- _Required work_: Reproduce the section of the listing that begins at the line containing "Task: Click the" and finishes at the line containing "This screenshot has height=306, width=287.". Include both end lines and nothing beyond them.

- _Dataset records_:
***
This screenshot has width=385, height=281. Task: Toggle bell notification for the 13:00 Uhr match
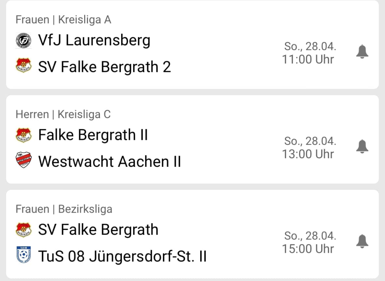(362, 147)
***
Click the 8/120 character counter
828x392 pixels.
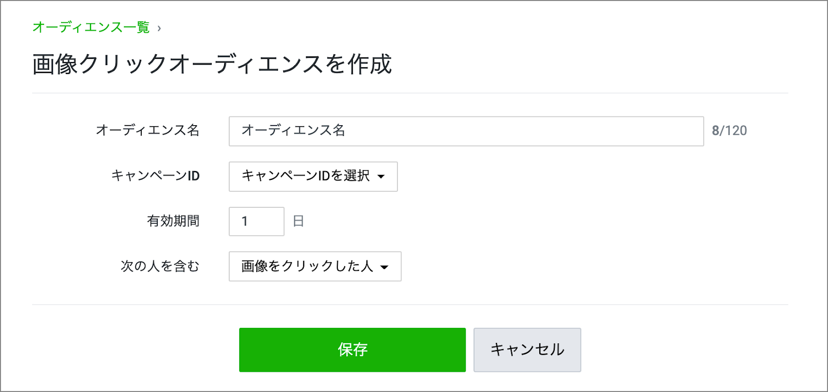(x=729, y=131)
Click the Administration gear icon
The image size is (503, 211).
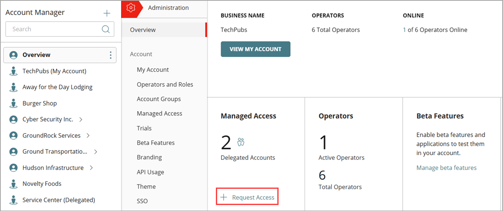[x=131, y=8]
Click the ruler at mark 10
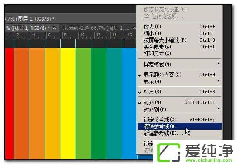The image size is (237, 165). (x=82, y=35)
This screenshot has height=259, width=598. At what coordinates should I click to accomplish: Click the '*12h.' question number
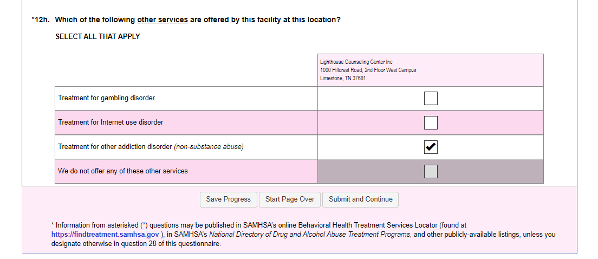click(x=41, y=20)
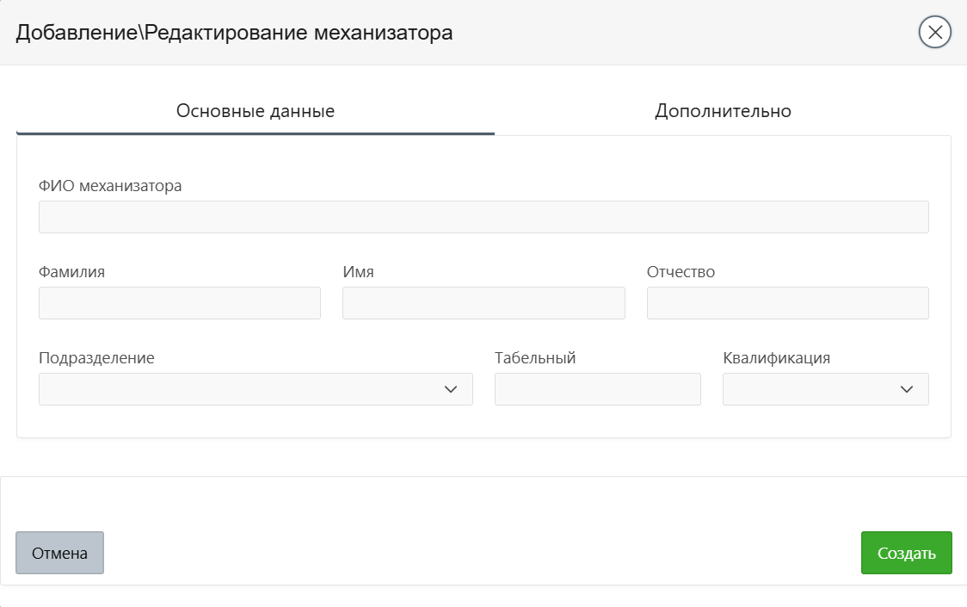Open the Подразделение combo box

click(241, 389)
***
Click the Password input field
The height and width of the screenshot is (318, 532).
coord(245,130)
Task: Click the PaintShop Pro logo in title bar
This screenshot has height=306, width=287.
***
- _Solution to the exercise_:
Task: Click the PaintShop Pro logo in title bar
This screenshot has height=306, width=287.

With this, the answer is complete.